**Entries supplied**
------------------------------

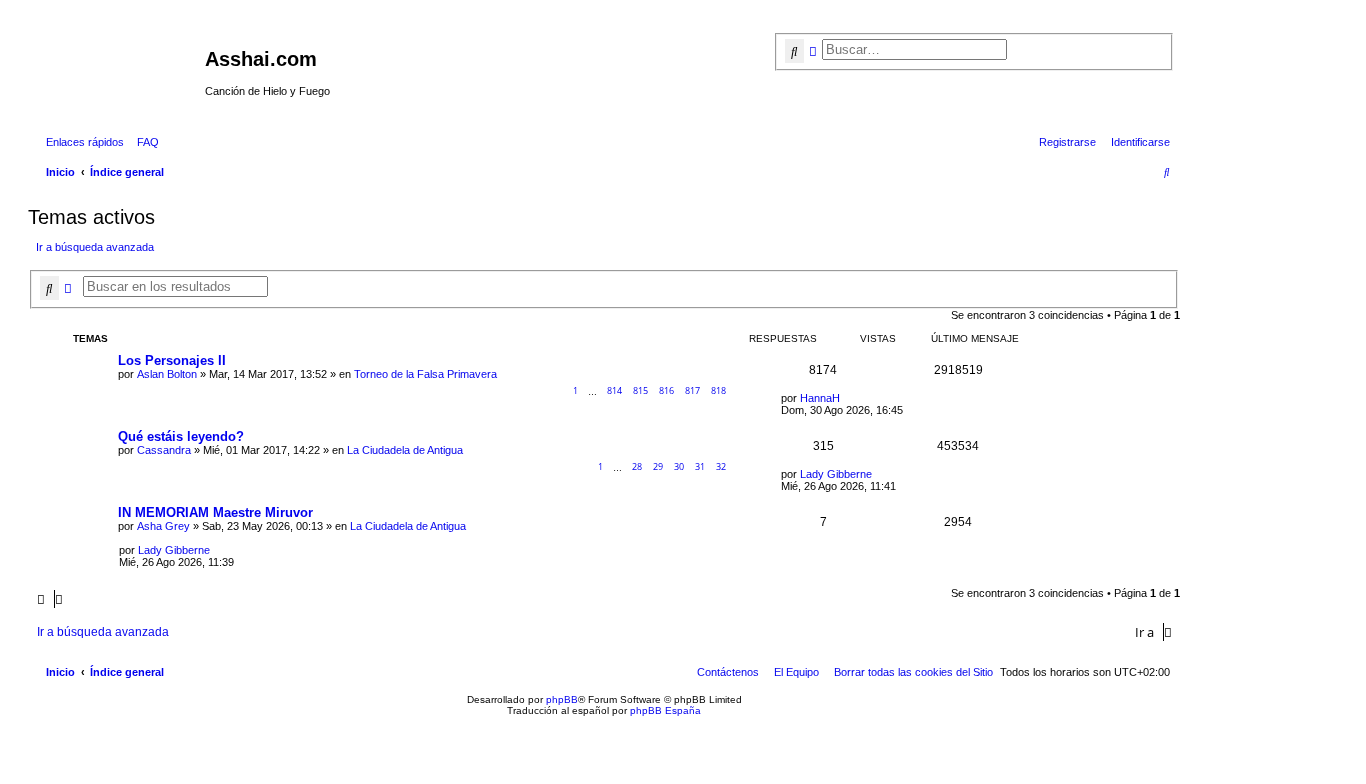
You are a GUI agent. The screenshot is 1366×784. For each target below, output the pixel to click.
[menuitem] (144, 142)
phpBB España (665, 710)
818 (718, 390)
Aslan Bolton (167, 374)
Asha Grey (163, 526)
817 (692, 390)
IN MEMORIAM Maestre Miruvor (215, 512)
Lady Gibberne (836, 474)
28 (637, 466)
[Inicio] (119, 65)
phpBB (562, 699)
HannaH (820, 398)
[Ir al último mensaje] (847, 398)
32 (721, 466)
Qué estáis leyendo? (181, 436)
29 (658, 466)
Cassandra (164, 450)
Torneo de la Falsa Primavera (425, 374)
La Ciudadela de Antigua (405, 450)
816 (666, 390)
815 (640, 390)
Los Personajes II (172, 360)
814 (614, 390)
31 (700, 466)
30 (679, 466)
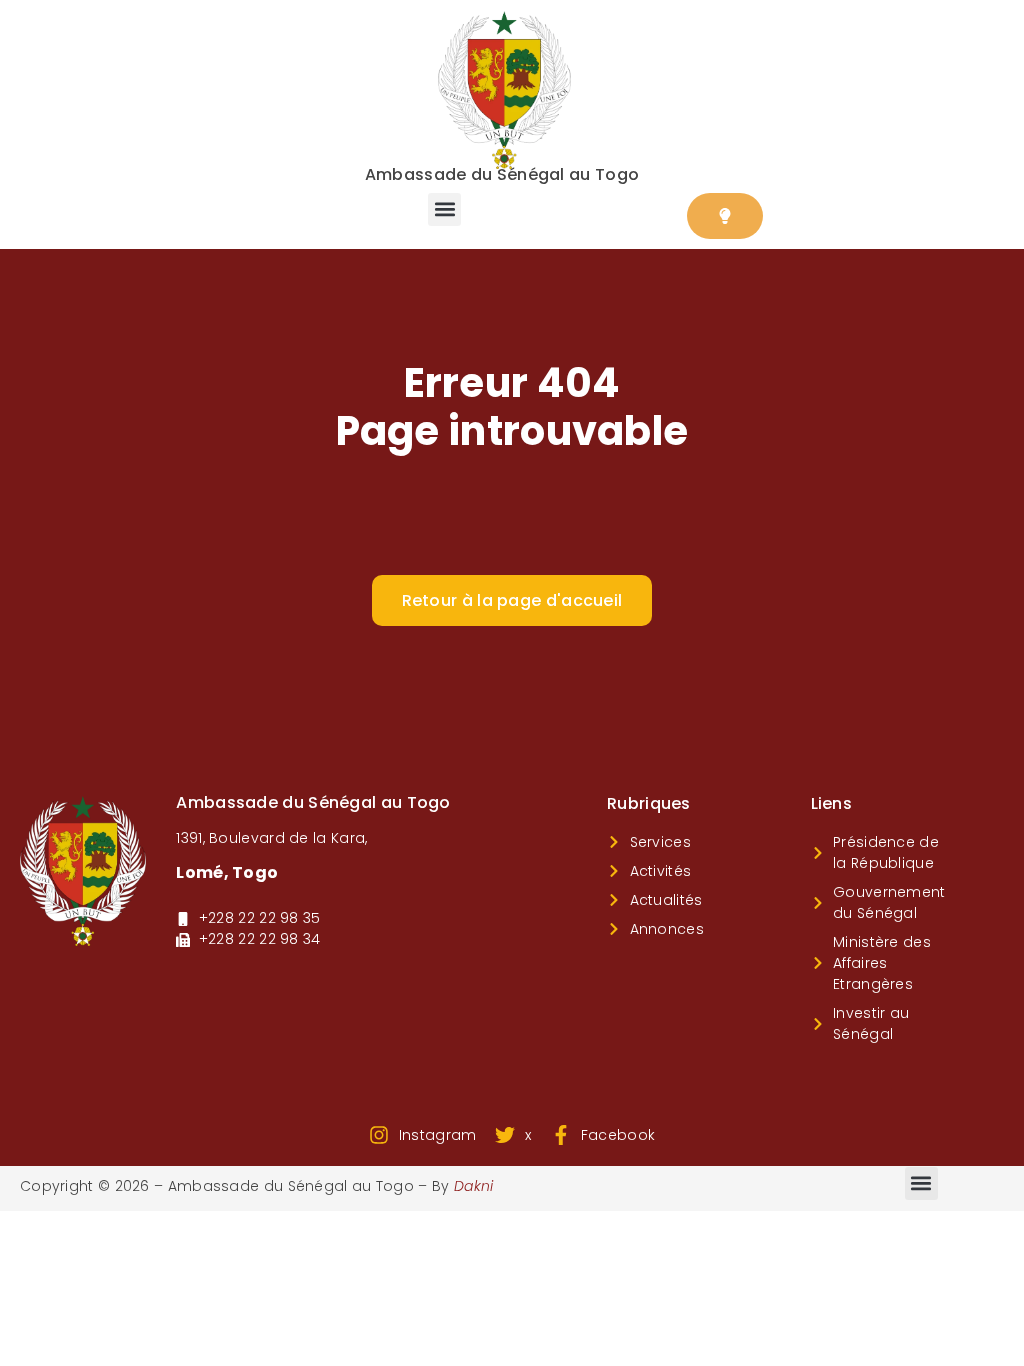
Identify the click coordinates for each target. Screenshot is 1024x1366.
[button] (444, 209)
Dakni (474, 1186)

------------------------------

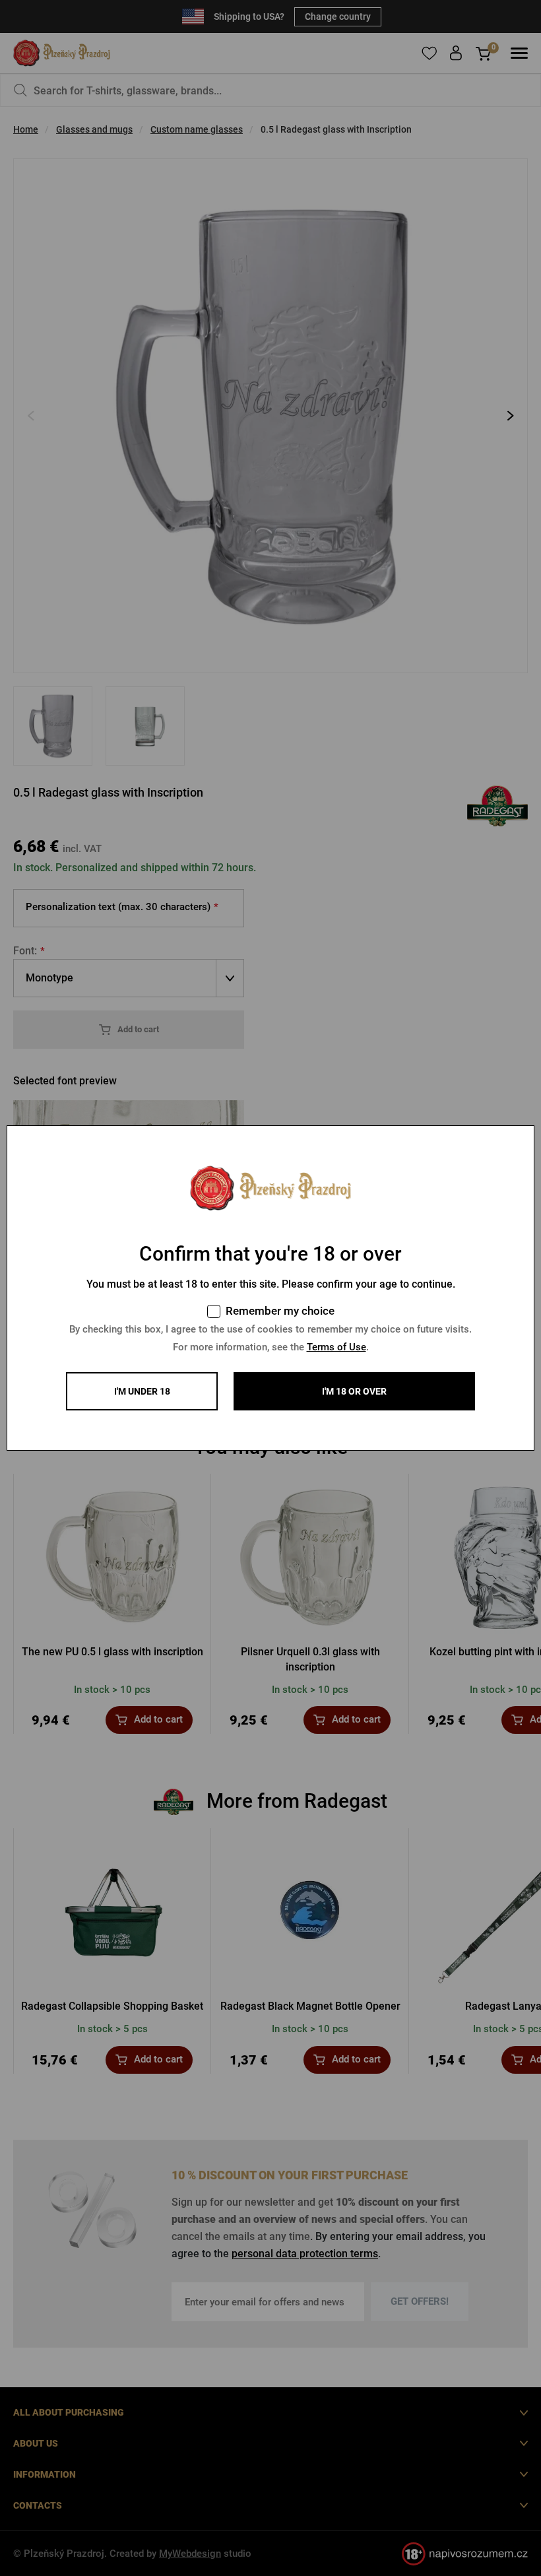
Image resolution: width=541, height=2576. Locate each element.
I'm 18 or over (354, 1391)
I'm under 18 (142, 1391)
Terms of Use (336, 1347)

------------------------------

**About this task**
Using the entries above, reproduce word for word only the lines from the one that contains "You are a GUI" to the one that contains "Dakni (474, 1186)", both ends included, and drop every picture.

**Answer box**
You are a GUI agent. The screenshot is 1366×784. For each target below, output the pixel to click.
[menuitem] (144, 142)
phpBB España (665, 710)
818 (718, 390)
Aslan Bolton (167, 374)
Asha Grey (163, 526)
817 (692, 390)
IN MEMORIAM Maestre Miruvor (215, 512)
Lady Gibberne (836, 474)
28 (637, 466)
[Inicio] (119, 65)
phpBB (562, 699)
HannaH (820, 398)
[Ir al último mensaje] (847, 398)
32 (721, 466)
Qué estáis leyendo? (181, 436)
29 (658, 466)
Cassandra (164, 450)
Torneo de la Falsa Primavera (425, 374)
La Ciudadela de Antigua (405, 450)
816 (666, 390)
815 (640, 390)
Los Personajes II (172, 360)
814 (614, 390)
31 (700, 466)
30 (679, 466)
Identify the click coordinates for each target. Screenshot is 1024x1366.
[button] (444, 209)
Dakni (474, 1186)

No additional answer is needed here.